## Aufgaben
**a.** Wie lange dauerte laut dem Corman-Interview der Dreh von „Der kleine Horrorladen“?
**b.** Setze das Corman-Interview bitte im Anschluss an seine letzte Frage fort.

Mister Corman, Sie werden immer wieder „König der B-Movies“ genannt. Warum gefällt ihnen das nicht?

Roger Corman: „Ich habe nichts gegen die Bezeichnung, sie ist nur sachlich falsch. B-Movies waren Filme, die in den 1930er Jahren als Doppel-Feature mit einem teuren Film gedreht wurden. Zwei zum Preis von einem. Seit den 30er Jahren hat technisch gesehen niemand mehr ein B-Movie gedreht - ich auch nicht.“

Sie sind jetzt schon eine ganze Weile im Filmgeschäft. Allein technisch hat sich in der Zeit unglaublich viel getan...

Corman: „Die Veränderungen sind riesig. Und die Spezialeffekte sind denen aus meiner Anfangszeit natürlich meilenweit überlegen. Das ist gut, aber das ist auch ein zweischneidiges Schwert. Manchmal sind die Filmemacher von den Spezialeffekten so beeindruckt, dass sie darüber die Geschichte des Films vergessen. Man muss sich immer daran erinnern, dass die Story des Films immer an erster Stelle steht.“

Haben sich auch die Rahmenbedingungen geändert? Ist der Druck heute vielleicht größer als früher?

Corman: „Druck war immer da. Was sich geändert hat, ist aber Folgendes: Früher sind alle Low-Budget-Filme immer noch ins Kino gekommen. Das ist heute längst nicht mehr so und das finde ich wirklich schade. Die Macht der großen Studios - und das ist keine böse Macht, ich meine das schlicht wirtschaftlich - ist einfach so groß, dass es keine Möglichkeit gibt, damit zu konkurrieren.“

Sie halten einen Rekord und haben es geschafft, den Film „Der kleine Horrorladen“ in nur zwei Tagen und einer Nacht zu drehen. Um den Film ranken sich viele Gerüchte. Klären Sie uns auf?

Corman: „Es fing so an, dass das Studio, in dem ich damals ein kleines Büro hatte, für ein paar Wochen nicht ausgebucht war. Sie hatten aber noch ein Set aufgebaut und wollten es abreißen. Ich habe dann gefragt, ob ich mit den Kulissen etwas ausprobieren kann. Dann habe ich die Idee für den "Horrorladen" entwickelt und den Film in zwei Tagen und einer Nacht gedreht - nur aus Spaß.“

Sind sie auf diesen Film besonders stolz?

## Quelldaten
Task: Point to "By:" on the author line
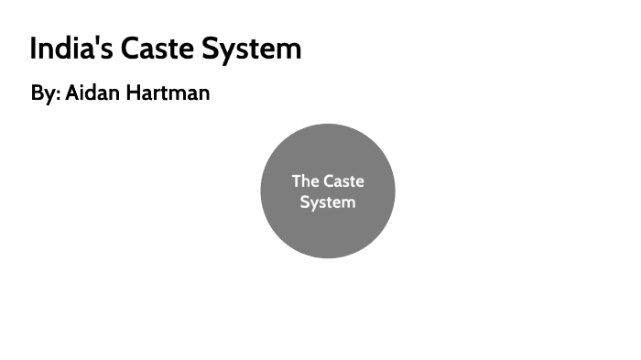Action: [x=45, y=93]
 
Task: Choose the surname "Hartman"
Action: [x=171, y=93]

## Antworten
**a.** Zwei Tage und eine Nacht.

**b.**
Corman: „Ich weiß nicht, ob ich wirklich stolz sagen würde. Er ist aber der, den ich am liebsten habe. Es ist ein bisschen so wie ein Vater mit einem Idioten-Kind. Du bist vielleicht nicht stolz darauf, hast es aber sehr lieb.“

Warum haben Sie nie versucht, in die allererste Reihe der Hollywood-Produzenten aufzusteigen und Filme mit ganz großen Budgets zu machen?

Corman: „Ich habe ein paar Filme für die großen Studios gemacht und das war auch alles okay. Das Problem ist nur, dass so viele Leute mitreden wollen, wenn es um das große Geld geht. Und da ich absolut antiautoritär veranlagt bin, lag mir das nicht. Wenn ich meine eigenen Filme mache, kann ich meine eigenen Entscheidungen treffen. Und da ich nicht so viel Geld habe, mache ich billige Filme.“

Sie gelten als Entdecker und Mentor von Jack Nicholson; seinen ersten Film drehte er mit Ihnen. Haben Sie sein Talent sofort erkannt?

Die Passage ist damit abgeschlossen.